Завидев меня, женщины замерли, выпучив глаза. Пока никто не упал в обморок, я отсалютовал им двумя пальцами, прижав их к виску, выдвинул из-за стола свободный табурет и сел. Стояла гнетущая тишина. Они молчали, ошеломлённо глядя на меня. Первой отошла от потрясения Агата. Она улыбнулась мне, встала, обогнула стол и опустила кисти на мои плечи, поглаживая. Затем наклонилась и поцеловала в темя.
— Не бойтесь, он не обидет и не выдаст, — мягко сказала Агата.
— Пока не прикажет Антони, — холодно заметила Майя, но по ней было видно, что она заинтересована происходящим.
— Как же не обидит… — прошептала Анна.
Я покачал головой, глядя на неё. Не обращая внимания на посудомойку, Агата наполнила ещё один кубок вином, придвинув ко мне. Я с интересом поднял его и понюхал. С наступлением ночи все мои чувства обострялись. Я различал тончайшие сплетения запахов, шагов за сто чуял, как кто-то курит трубку, при должной концентрации, я мог расслышать поступь кошки во дворе. Задумчиво подняв бокал, я пригубил напиток, буквально коснувшись его языком. Это было прекрасно. Изысканный вкус сначала обжог мою ротовую полость, а затем устремился к груди, горяча, будто парная.
«Надо с этим поаккуратнее, — думал я, смакуя уже забытые ощущения употребления напитков. — Но… чёрт, побери… Я могу больше, чем знаю. Интересно».
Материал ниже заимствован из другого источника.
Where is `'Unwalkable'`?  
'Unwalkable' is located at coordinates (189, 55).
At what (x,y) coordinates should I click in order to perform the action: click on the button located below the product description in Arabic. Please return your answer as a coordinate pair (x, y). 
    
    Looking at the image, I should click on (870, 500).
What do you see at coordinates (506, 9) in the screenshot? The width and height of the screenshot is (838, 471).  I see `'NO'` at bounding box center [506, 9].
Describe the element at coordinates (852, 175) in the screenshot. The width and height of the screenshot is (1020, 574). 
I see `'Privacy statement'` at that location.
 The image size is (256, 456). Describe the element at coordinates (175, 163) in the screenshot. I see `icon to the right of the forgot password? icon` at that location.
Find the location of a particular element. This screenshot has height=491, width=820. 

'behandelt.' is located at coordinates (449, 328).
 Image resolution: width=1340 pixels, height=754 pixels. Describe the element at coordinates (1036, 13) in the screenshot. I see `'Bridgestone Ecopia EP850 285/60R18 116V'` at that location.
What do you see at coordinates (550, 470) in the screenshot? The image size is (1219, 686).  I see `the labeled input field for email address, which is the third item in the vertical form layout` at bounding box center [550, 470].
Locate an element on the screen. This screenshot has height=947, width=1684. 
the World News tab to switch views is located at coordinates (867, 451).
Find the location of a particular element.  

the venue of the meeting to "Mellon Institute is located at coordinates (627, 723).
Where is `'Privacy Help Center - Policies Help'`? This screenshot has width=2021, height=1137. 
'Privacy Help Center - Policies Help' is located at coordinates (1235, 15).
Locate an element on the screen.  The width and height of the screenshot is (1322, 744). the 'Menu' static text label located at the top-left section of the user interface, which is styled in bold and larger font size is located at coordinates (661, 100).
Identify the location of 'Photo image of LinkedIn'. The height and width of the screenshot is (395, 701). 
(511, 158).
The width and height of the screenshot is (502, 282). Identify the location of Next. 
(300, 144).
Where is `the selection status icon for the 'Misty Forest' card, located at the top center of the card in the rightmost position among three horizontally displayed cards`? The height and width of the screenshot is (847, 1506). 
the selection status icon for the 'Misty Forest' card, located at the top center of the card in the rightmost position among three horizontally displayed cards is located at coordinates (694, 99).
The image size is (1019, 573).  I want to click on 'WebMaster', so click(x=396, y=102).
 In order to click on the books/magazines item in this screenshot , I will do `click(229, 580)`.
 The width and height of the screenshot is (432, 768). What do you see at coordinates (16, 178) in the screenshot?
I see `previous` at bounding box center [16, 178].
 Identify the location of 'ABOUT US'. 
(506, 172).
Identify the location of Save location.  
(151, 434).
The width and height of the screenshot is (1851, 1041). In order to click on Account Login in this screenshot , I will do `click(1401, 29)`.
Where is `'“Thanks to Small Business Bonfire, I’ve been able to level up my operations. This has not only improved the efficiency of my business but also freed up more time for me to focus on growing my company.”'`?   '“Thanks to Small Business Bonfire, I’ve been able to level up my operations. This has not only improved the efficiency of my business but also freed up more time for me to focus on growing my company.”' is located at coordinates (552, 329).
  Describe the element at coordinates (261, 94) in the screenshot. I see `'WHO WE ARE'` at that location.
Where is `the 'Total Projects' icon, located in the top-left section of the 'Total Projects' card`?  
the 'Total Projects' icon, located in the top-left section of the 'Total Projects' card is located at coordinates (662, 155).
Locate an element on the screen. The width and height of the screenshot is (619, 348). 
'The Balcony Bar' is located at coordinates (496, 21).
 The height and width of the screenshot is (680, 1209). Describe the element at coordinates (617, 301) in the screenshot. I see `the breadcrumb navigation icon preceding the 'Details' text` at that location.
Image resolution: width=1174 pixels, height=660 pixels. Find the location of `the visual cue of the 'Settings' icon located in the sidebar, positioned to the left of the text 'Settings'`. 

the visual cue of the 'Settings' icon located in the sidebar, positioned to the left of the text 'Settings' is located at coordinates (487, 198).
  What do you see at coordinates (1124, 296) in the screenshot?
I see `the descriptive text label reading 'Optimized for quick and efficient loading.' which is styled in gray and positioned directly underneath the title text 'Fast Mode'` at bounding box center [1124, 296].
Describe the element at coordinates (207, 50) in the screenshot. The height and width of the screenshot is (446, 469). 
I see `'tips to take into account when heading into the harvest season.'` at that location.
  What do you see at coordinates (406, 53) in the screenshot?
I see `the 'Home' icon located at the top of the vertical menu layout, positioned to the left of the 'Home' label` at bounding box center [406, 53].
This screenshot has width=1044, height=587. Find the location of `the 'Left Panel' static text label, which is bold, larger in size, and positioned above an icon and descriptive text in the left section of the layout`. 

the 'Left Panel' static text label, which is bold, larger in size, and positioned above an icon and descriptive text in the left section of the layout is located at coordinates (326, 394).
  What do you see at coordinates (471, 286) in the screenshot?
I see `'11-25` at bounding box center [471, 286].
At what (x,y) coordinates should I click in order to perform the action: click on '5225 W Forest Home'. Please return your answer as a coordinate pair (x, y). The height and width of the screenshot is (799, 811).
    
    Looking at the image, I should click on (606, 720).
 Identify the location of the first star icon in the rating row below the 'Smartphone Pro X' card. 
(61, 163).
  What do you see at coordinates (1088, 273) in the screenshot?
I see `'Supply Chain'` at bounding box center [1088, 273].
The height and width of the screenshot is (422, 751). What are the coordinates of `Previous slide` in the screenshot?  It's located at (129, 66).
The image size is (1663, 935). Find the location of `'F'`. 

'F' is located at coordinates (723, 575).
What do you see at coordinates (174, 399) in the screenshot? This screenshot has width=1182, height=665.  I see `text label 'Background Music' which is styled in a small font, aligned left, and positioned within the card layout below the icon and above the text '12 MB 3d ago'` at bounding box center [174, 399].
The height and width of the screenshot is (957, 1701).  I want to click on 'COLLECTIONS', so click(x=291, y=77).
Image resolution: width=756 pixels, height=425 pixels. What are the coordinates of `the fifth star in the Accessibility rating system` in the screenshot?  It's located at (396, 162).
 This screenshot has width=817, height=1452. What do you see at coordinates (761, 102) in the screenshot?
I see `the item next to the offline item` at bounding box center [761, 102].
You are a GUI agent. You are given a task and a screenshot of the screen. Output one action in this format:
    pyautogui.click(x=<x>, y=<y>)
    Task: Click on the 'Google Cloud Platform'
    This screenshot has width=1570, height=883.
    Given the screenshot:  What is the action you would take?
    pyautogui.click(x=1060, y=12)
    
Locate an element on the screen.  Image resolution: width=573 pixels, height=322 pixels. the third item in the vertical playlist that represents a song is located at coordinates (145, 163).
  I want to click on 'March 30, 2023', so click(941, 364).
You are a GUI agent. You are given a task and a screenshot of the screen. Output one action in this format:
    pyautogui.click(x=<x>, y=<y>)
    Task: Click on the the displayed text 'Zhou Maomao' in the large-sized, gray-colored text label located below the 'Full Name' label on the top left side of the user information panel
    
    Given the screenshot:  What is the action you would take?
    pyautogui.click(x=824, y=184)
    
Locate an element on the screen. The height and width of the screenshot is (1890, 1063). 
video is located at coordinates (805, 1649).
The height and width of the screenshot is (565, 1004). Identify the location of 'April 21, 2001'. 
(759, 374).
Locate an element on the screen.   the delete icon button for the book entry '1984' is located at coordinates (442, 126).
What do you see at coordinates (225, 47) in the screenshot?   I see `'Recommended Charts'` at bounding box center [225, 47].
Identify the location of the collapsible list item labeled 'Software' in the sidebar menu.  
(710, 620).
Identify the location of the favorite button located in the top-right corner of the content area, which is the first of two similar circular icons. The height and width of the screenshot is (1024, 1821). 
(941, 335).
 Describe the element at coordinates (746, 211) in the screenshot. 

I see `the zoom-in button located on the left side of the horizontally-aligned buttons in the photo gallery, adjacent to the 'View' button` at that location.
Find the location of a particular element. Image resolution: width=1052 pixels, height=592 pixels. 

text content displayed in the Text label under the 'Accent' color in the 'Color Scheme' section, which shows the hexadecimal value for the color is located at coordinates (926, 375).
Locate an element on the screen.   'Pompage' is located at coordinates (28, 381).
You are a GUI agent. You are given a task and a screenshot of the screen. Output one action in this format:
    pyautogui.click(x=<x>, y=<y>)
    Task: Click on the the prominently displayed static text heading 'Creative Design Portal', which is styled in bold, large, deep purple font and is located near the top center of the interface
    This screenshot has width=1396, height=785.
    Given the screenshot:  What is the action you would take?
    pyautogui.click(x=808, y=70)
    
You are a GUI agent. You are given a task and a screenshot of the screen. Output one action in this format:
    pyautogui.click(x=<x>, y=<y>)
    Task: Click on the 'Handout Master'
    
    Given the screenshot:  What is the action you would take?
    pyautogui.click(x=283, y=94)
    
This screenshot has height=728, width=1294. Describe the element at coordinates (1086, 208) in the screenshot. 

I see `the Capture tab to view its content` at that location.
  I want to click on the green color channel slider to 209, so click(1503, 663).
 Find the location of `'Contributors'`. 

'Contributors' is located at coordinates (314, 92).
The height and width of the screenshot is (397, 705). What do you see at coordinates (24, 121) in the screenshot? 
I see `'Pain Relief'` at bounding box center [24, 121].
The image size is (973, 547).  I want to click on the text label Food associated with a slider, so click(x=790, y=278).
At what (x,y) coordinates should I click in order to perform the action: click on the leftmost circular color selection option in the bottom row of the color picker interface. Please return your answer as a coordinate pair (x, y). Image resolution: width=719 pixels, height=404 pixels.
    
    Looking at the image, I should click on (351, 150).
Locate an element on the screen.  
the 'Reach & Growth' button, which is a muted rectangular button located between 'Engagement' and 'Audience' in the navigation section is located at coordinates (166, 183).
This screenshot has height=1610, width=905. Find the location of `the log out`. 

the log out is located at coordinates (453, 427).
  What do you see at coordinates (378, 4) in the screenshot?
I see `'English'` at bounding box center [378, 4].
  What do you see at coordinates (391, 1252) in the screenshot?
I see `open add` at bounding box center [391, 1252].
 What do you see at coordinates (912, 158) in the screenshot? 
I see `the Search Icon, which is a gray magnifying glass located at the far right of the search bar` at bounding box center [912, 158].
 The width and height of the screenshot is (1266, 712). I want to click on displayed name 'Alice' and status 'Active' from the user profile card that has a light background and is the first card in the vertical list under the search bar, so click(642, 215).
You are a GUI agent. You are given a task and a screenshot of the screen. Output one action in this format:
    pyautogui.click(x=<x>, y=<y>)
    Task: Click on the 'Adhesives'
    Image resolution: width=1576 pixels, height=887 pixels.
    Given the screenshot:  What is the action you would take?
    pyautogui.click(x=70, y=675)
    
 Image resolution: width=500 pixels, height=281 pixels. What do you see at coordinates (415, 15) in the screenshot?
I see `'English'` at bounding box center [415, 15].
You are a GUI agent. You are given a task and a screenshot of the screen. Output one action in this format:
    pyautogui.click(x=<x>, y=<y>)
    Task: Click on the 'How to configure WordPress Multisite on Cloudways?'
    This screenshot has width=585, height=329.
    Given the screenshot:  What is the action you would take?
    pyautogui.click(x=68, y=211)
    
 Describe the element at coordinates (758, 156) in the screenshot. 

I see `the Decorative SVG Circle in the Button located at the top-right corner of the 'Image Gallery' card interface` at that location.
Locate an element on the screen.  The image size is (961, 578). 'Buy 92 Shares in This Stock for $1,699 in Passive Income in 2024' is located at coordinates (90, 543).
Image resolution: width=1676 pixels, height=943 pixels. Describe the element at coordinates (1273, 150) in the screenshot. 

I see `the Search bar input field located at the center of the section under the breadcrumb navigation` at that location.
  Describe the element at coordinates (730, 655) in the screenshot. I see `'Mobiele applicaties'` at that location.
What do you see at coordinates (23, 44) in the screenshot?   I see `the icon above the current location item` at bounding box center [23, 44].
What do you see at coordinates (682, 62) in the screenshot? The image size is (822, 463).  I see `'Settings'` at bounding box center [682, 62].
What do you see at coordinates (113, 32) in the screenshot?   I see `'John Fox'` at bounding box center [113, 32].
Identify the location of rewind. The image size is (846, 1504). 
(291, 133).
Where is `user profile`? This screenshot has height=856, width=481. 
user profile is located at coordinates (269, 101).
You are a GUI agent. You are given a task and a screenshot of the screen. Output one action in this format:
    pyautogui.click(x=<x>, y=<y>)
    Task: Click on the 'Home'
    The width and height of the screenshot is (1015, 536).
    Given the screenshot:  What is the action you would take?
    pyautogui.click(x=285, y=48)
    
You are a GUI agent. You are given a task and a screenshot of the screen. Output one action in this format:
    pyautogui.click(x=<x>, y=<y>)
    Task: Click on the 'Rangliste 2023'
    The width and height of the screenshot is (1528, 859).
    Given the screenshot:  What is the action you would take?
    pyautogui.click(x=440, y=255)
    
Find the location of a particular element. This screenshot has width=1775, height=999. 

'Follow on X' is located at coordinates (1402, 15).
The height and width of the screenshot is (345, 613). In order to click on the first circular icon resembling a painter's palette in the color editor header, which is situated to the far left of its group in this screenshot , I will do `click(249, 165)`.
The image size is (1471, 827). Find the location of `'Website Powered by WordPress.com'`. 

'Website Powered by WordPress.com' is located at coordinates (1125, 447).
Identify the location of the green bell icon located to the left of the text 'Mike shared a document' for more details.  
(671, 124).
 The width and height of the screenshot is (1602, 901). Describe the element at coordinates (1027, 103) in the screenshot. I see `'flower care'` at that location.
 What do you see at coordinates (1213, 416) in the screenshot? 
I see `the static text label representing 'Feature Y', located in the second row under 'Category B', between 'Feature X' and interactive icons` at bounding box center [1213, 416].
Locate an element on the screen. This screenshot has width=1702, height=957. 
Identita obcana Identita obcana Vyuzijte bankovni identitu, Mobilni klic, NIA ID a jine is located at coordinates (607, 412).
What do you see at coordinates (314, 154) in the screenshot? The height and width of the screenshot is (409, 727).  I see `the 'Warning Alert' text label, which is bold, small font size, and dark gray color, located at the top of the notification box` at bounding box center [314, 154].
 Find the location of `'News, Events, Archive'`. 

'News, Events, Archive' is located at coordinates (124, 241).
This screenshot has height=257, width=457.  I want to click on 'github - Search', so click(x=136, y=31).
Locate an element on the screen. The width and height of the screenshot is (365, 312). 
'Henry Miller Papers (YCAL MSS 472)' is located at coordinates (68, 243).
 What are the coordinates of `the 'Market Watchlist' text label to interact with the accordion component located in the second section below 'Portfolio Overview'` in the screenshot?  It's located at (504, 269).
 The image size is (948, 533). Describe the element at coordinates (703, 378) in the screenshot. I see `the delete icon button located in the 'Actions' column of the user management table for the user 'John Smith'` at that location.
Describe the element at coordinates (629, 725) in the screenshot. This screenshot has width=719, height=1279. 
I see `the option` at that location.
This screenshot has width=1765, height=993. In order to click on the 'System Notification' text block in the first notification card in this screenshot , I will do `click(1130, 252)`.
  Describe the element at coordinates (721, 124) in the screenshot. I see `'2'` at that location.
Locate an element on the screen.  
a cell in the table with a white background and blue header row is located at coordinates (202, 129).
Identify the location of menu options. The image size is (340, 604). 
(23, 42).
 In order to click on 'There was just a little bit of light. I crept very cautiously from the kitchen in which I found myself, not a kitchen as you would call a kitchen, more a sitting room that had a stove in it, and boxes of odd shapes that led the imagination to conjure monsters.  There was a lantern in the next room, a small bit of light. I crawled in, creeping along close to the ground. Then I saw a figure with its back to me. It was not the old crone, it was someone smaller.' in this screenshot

Я отставил бокал и долго сидел, глядя в одну точку. Женщины некоторое время мялись, но поняв, что мормилай не собирается никуда уходить, а драгоценные часы празднования тикают, снова начали, хихикая, общаться, то и дело тихонько сталкиваясь стенками фужеров. Агата села ко мне на колени, победно глянув на кухарок. Ей явно доставляла удовольствие демонстрация. Я же тихонько подался вперёд, вдыхая аромат её волос. Она заметила это. Её плечи чуть заметно сошлись, а спина выгнулась. Выдержав паузу минут в пять, я, поклонившись, ушёл. Остановившись у спальни Антони, я тихонько постучал. Послышались торопливые шаги, дверь распахнулась. Антони ждал, явно даже не сомкнув глаз.
— Ты всё сделал, как я сказал? — прошептал он.
Я кивнул.
— Записка под камнем за беседкой у фонтана с лебедями?
Я кивнул.
— Отлично… — Его глаза мечтательно блеснули. — Иди в оружейную, — шепнул Антони и запер дверь.
Я отправился восвояси. Толкнув дверь, я почувствовал аромат мыла. Шагнул внутрь, закрывая за собой. На мои веки легли шершавые ладошки, а шеи коснулся горячий поцелуй.